En définitive, dans notre verset comportant un dialogue entre Dieu et Abraham, le Coran a apporté la preuve matérielle de la résurrection en la transformant d'une question abstraite et déductive à une question expérimentale utilisant les sens et ce qui est palpable. Ceci donc est la première question.
Deuxième question : elle découle, Majesté, de la quête dans notre verset, de la certitude. Ce prophète a foi en Dieu, mais voudrait parvenir à la Vérité et à la conviction qui le réconforte dans sa foi et qui n'admet ni doute ni trouble.
La vérité chez les théologiens dogmatiques est unique et ne peut être démantelée.
Elle a besoin de sa preuve et de son argument. Cette preuve qui est généralement rationnelle, divine ou abstraite ne peut s'établir que par l'intuition. Dans notre verset, elle est sensible et palpable et réalise pour Abraham ce que les logiciens nomment «la perception matérielle et avérée», d'où résulte la validation de cette vérité.
La vérification par la vision oculaire, comme c'est le cas pour Abraham, que le salut soit sur lui, dépasse de loin les autres formes de validation comme celle qu'on opère par analogie et celle à laquelle on parvient par la preuve de la raison.
La première validation n'est dépassée en effet que par celle de la vision extatique où on parvient à la vision du Vrai (Dieu Tout Puissant).
Ainsi Abraham, grâce à cette conviction, est parvenu à l'évidence rationnelle qui, elle, représente dans la méthode de Descartes l'un des principes premiers qui mène à la précision dans le raisonnement mathématique.
Troisième question : Abraham ayant la foi, n'étant point gagné par le doute et ne recherchant que la Vérité, il en découle la question de savoir si la foi augmente et diminue.

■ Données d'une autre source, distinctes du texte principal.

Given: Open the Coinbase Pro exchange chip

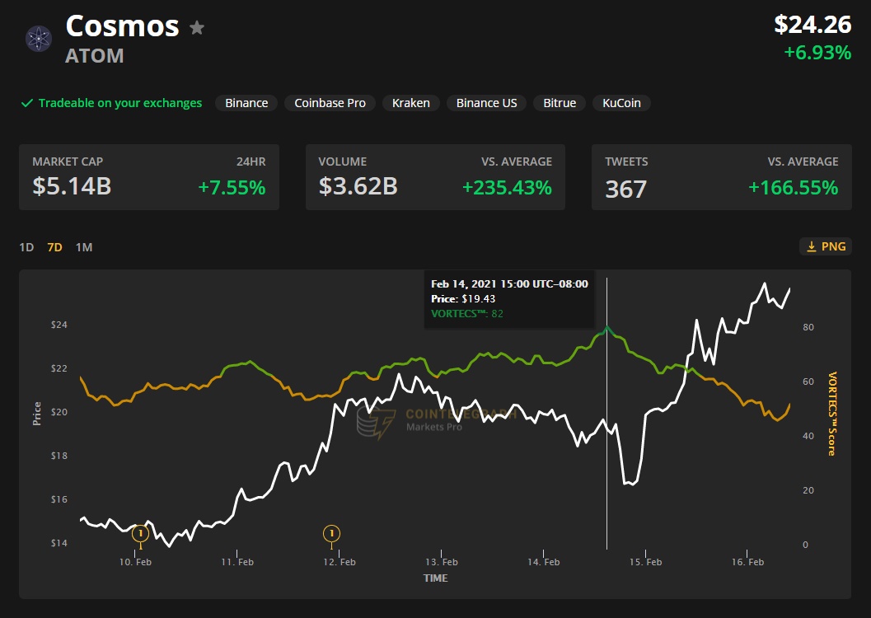Looking at the screenshot, I should pos(330,103).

Cette question a été abordée par les théologiens, surtout ceux qui s'intéressent à l'unicité de Dieu. Tant pour le Coran que pour la Sunna (pratique du Prophète), la foi peut augmenter et diminuer. Ainsi nous trouvons des versets tels que : «Les vrais croyants sont...., ceux dont la foi redouble à l'audition du texte sacré». «C'est Lui qui emplit d'un réconfort apaisant le coeur des croyants pour accroître en eux la foi». Au Prophète (P.S), a qui on avait posé la question, celui-ci affirma : «Certainement, la foi augmente et diminue».